Das Wort "dürfen" verdeutlicht, dass den Wohnungseigentümern eine Beschlusskompetenz eingeräumt ist, auch wenn die weiteren Einschränkungen überschritten bzw. missachtet werden, die letztlich die Grenzen billigen Ermessens oder auch ordnungsmäßiger Verwaltung im Rahmen einer Beschlussanfechtung aufzeigen. Auch dann, wenn also ein Beschluss über eine Maßnahme der baulichen Veränderung einzelne Wohnungseigentümer unbillig benachteiligt, ist er lediglich anfechtbar.

 
Hinweis

Bedeutung des Wortes "können"

Gemäß § 16 Abs. 2 Satz 2 WEG "können" die Wohnungseigentümer "für einzelne Kosten oder bestimmte Arten von Kosten eine von § 16 Abs. 2 Satz 1 WEG oder von einer Vereinbarung abweichende Verteilung beschließen".
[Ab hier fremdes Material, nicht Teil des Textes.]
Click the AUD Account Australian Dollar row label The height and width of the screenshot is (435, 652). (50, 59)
Mit dem Wort "können" wird die Grenze der Beschlusskompetenz definiert. Übertragen auf eine Kostenverteilungsänderung, kann also nur eine solche beschlossen werden, die sich auf einzelne Kosten oder bestimmte Arten von Kosten bezieht. Eine darüber hinausgehende Änderung des Kostenverteilungsschlüssels hätte die Beschlussnichtigkeit zur Folge. Würden die Wohnungseigentümer also den geltenden Kostenverteilungsschlüssel grundsätzlich abändern, wäre der Beschluss nichtig.
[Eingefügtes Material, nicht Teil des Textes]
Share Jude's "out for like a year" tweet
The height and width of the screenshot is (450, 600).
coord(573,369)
Den Wohnungseigentümern ist zwar in beiden Fällen eine Beschlusskompetenz eingeräumt, wird diese aber überschritten, führt dies im Fall des "Könnens" zur Beschlussnichtigkeit und im Fall des "Dürfens" zur Anfechtbarkeit des Beschlusses.

 
Praxis-Beispiel

Verwalterbestellung

Ein weiteres anschauliches Beispiel stellt die Modifizierung in § 26 Abs. 2 Satz 1 WEG bezüglich der Verwalterbestellung dar. Durch Ersetzen des Wortes "dürfen" im alten Gesetzestext durch das Wort "können", trägt der Gesetzgeber dem Umstand Rechnung, dass eine Verwalterbestellung über die jeweilige gesetzlich mögliche Höchstdauer der Bestellung zur Teilnichtigkeit des Bestellungsbeschlusses führt, was gefestigter Rechtsprechung bereits nach altem Recht entsprach.

 
Praxis-Beispiel

Teilnichtigkeit bei Beiratsbestellung

Da in § 29 Abs. 1 Satz 1 WEG Wohnungseigentümer zu Mitgliedern des Verwaltungsbeirats bestellt werden "können", führt die Wahl und Bestellung eines Nichteigentümers nicht mehr nur zur Anfechtbarkeit des Beschlusses, sondern seit Inkrafttreten des WEMoG zur Beschlussnichtigkeit. Insoweit hat sich die Rechtslage geändert, da nach altem Recht lediglich von einer Anfechtbarkeit des Beschlusses über die Bestellung eines Nichtwohnungseigentümers zum Verwaltungsbeirat ausgegangen wurde.